Secondly, the multi-scale modeling framework CBAnet designed in this paper can simultaneously capture both the local geometric details (such as steep rising edges, peaks, and troughs) and the overall low-frequency trends in BP/ICP waveforms. Across the three tested datasets, CBAnet achieved superior overall error and correlation metrics.

During the data processing phase of our self-built dataset, we employ cubic spline interpolation to eliminate spike noise caused by motion artifacts or poor sensor contact. Morphological filtering is then applied to remove baseline drift, followed by bandpass filtering at appropriate frequencies to suppress high-frequency electronic noise.

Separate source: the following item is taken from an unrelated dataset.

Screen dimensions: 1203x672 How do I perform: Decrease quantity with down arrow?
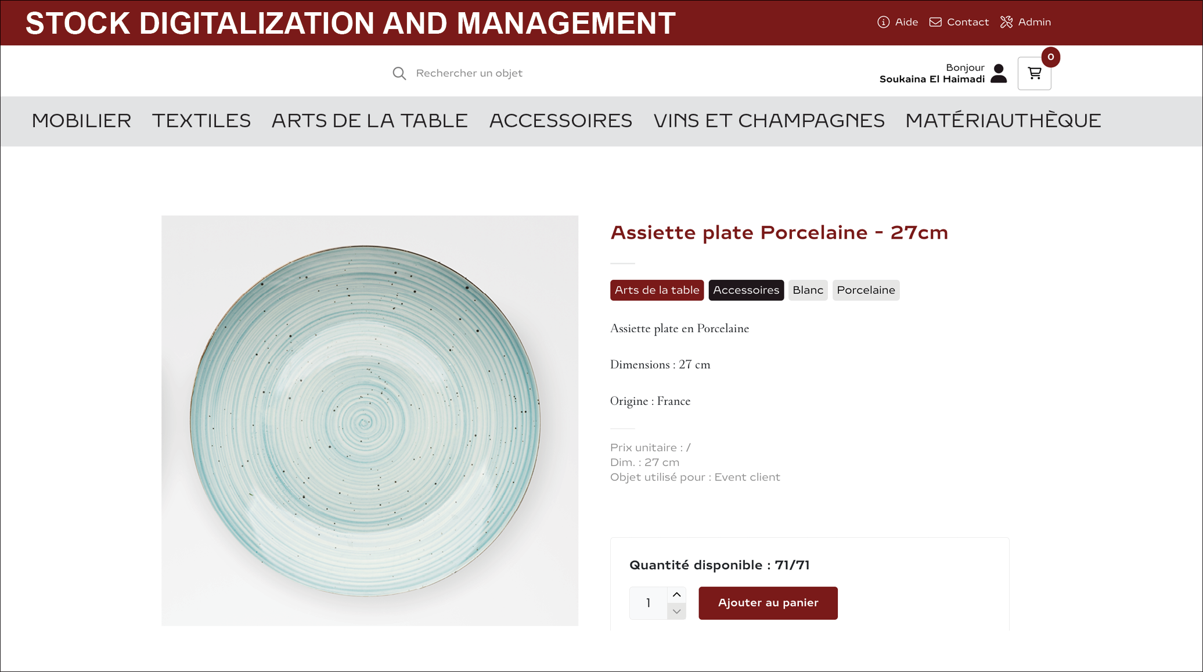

These steps enhance the signal-to-noise ratio to a certain extent, contributing to the stability of model training and inference.

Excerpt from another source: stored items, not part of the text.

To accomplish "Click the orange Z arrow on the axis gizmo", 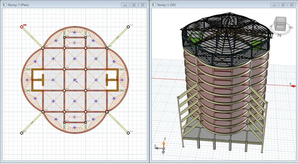I will (x=164, y=144).
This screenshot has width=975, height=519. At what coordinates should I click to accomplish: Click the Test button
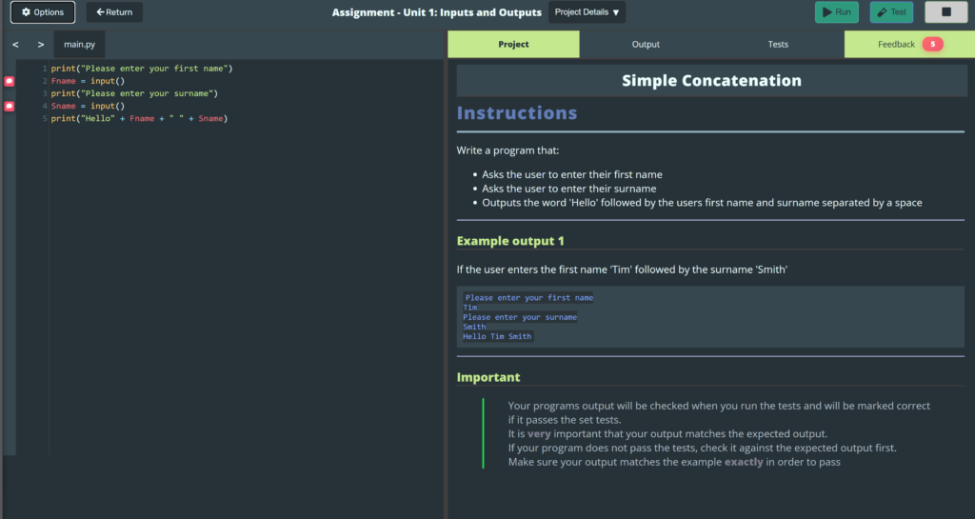pyautogui.click(x=891, y=12)
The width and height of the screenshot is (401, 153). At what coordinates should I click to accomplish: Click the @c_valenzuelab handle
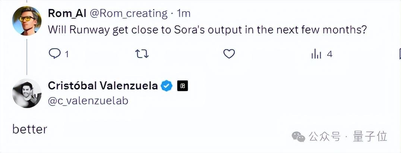pyautogui.click(x=88, y=100)
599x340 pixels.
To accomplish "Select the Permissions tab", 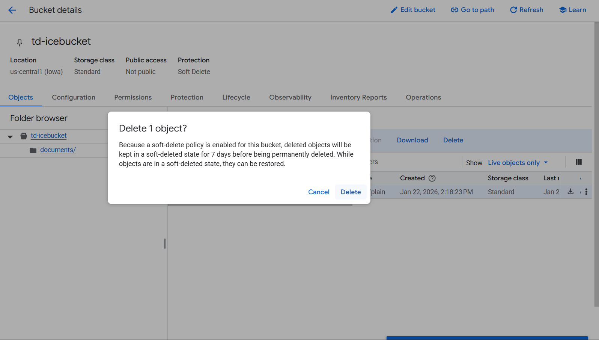I will pos(133,97).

Despite the positive outcomes of this study, several limitations remain. Given the inherent challenges of non-invasive intracranial pressure measurement, overall accuracy remains constrained, and consistency with reference waveforms varies across different datasets. Furthermore, the current model has been validated using limited data from a single cohort, and experiments have focused on short-term monitoring. However, stability and accuracy during long-term monitoring (≥1 h) are critical. While model runtime indicates near-real-time processing potential, additional validation is required before clinical application—particularly for extended recording durations, diverse cohorts, and consistency analysis—to assess clinical applicability. Secondly, this study primarily addresses single signal prediction. Future research may explore multi-parameter cascade prediction frameworks, such as sequential prediction chains like “head PPG → fingertip PPG → blood pressure → intracranial pressure.” As high-quality, diverse datasets continue to accumulate, model architectures will be optimized to reduce dependence on specific data distributions. This will enhance prediction accuracy while further balancing model complexity and interpretability.

7. Conclusions

Physiological signals exhibit distinct continuity and cross-period coupling, while being influenced by low-frequency modulation, individual variations, and variable time delays. However, existing deep learning approaches struggle to simultaneously capture both local features—such as rising edges and beat notches—and the global consistency of low-frequency backgrounds. Therefore, addressing the clinical challenge of ‘inferring hard-to-measure indicators from easily accessible signals,’ this paper proposes CBAnet, a fusion architecture for end-to-end continuous prediction of physiological waveforms. First, a 7-dimensional composite feature preprocessing serves as the input gateway, extracting features relevant to physiological signal prediction: amplitude, pulse width, rise time, fall time, first derivative, and second derivative. This stage performs denoising and dimensionality expansion to reduce computational load. Subsequently, a local temporal feature extraction module extracts stable local pattern features across multiple scales, highlighting peak/troughs and rising/falling edges. Contextual dependencies are established by integrating short- and long-term dependency representation networks, proving particularly effective for targets with temporal delay characteristics. The global reweighting and alignment module employs multi-head self-attention to explicitly weight and align data within time windows, amplifying the contribution of segments containing sudden events (e.g., blood pressure surges, ICP spikes). Experimental results indicate that data augmentation preprocessing combined with signal features contributes to improving model accuracy and performance. Furthermore, across the three preprocessed datasets, CBAnet demonstrates overall superiority over traditional methods in metrics such as RMSE, MAE, and R², highlighting its feasibility and potential value in end-to-end prediction.